STANDARD seven pupils across the country start their Primary School Leaving Examinations (PSLE) today, with head teachers, ward education coordinators, invigilators and school owners reminded to observe regulations.
A total of 1,384,340 pupils, 723,064 girls equivalent to 52.23 per cent and 661,276 boys equivalent to 47.77 per cent are sitting for the examinations across the country.
The primary education finalists include 4,221 pupils with special needs, National Examinations Council of Tanzania (NECTA) Acting Executive Secretary Mr Athumani Amasi said on Tuesday.
According to Mr Amasi, there is an increase in the number of candidates by 22.28 per cent compared to last year in which 1,132,084 wrote their exams.

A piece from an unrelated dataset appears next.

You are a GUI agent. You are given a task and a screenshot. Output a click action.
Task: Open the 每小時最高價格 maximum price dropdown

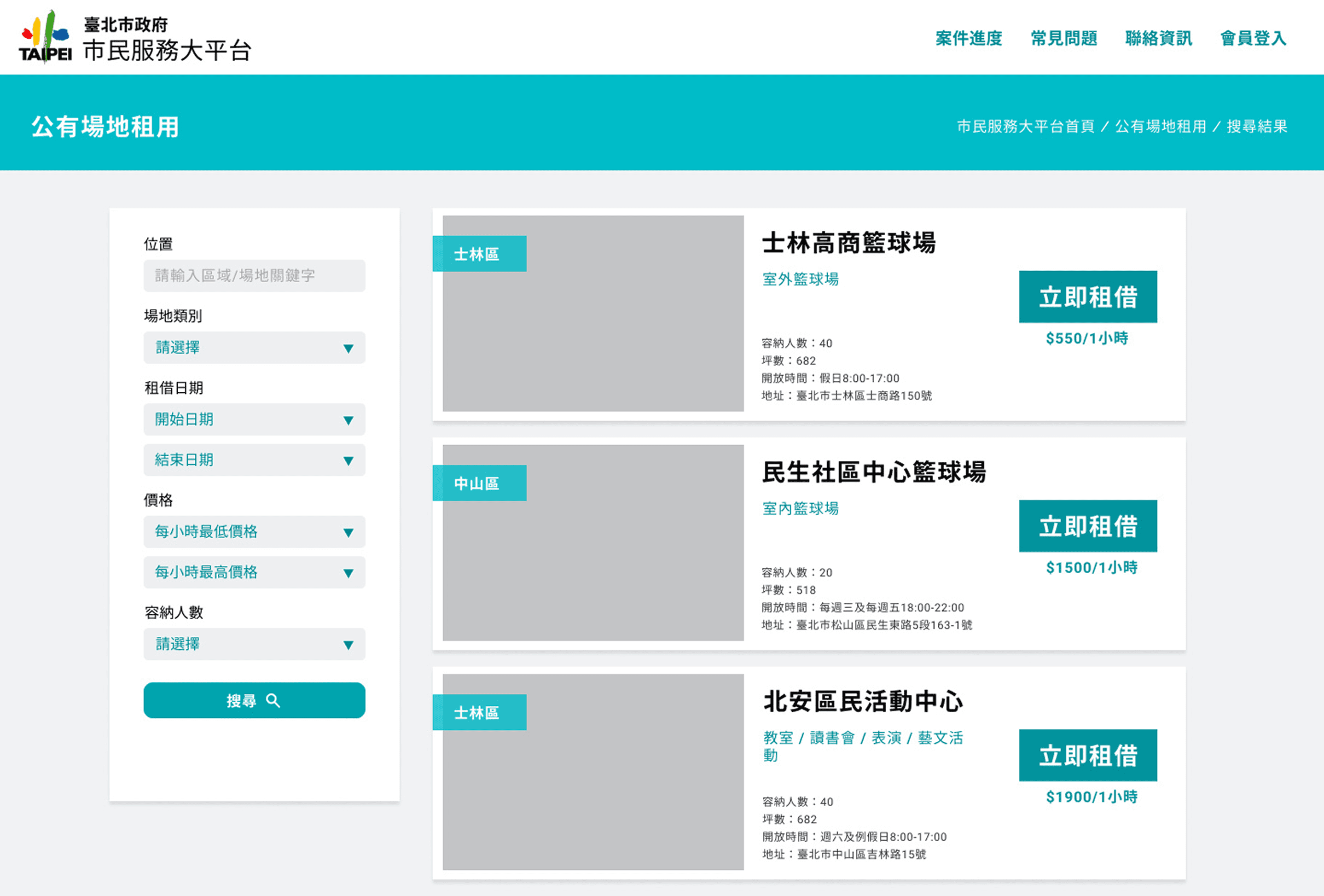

Briefing reporters in Dar es Salaam, Mr Amasi warned candidates, head teachers, ward coordinators and invigilators against involving themselves in any planning and implementing fraudulent schemes, saying stern measures will be taken against the culprits.

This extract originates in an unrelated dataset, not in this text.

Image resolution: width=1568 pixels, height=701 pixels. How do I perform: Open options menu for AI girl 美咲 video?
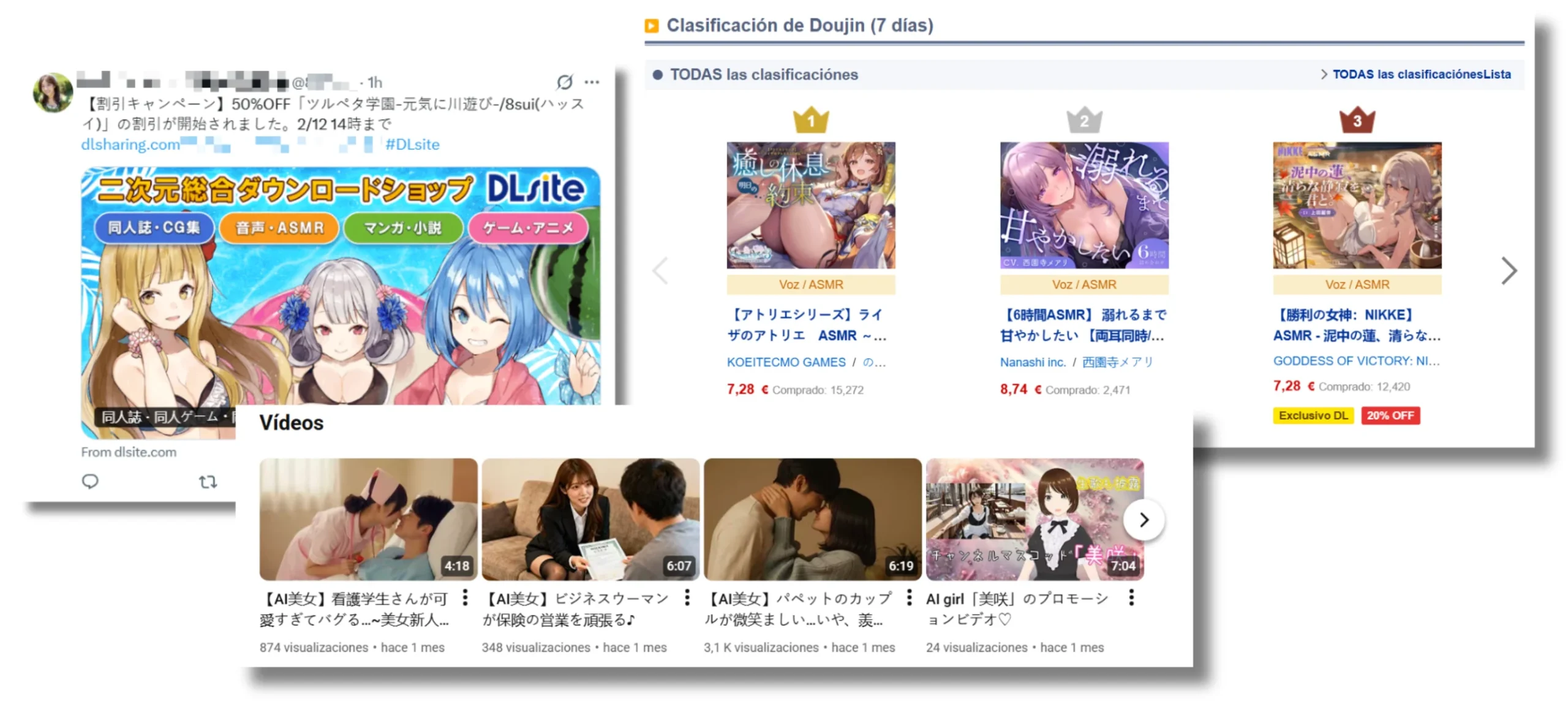(x=1131, y=597)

“The exams are conducted today and tomorrow in 17,943 schools countrywide … invigilators are reminded to protect the rights of candidates with special needs, including providing them with appropriate exam papers,” he noted.
He added,” Invigilators should also observe the rights of pupils with special needs, including a 20-minute extension for mathematics and a 10-minute extension for other subjects as directed by the council,”
Among special needs candidates, there are 101 blind candidates, 1,198 with low vision, 962 with hearing impairment, 487 with intellectual impairment, and 1,473 with physical impairment.
Mr Amasi further said the council would not hesitate to take measures against anyone involved in any cheating or swindling in any school.
NECTA called upon all stakeholders to report to the relevant bodies whenever they detect a person or group of people engaging in exam fraud.
The council chief said pupils will be measured in six core subjects of Kiswahili, English Language, Mathematics, Science and Technology, Civic and Moral Education, Social Studies and Vocational Skills.
He called on the Regional Examinations Committees and the councils, municipalities, and cities to ensure that they properly complied with all procedures for the conduct of the National Examinations.
“Committees should make sure that the environment of examination centres is safe, and stable and prevents any loopholes that could lead to fraud. They must make sure the security of selected centres is strengthened and used under the guidelines issued by the council,” he said.
On the pupils’ side, he said the council believes that teachers have prepared them well throughout the seven years of primary education. Thus, it is the expectation of the council that students will take the exam under the examination rules.
“School owners should respect the fact that their schools are special examination centres and therefore should not interfere with the responsibilities of examination administrators throughout this examination,” he said
PSLE is the first national examination that all standard seven students in Tanzania must take at the end of their seven years of primary school.
“The PSLE results will determine which secondary school a student can attend, which is unquestionably important for their future. “As a result, many parents, students, and teachers prioritise the PSLE over everything else in primary school, because it can influence a student’s career choice,” Mr Amasi explained.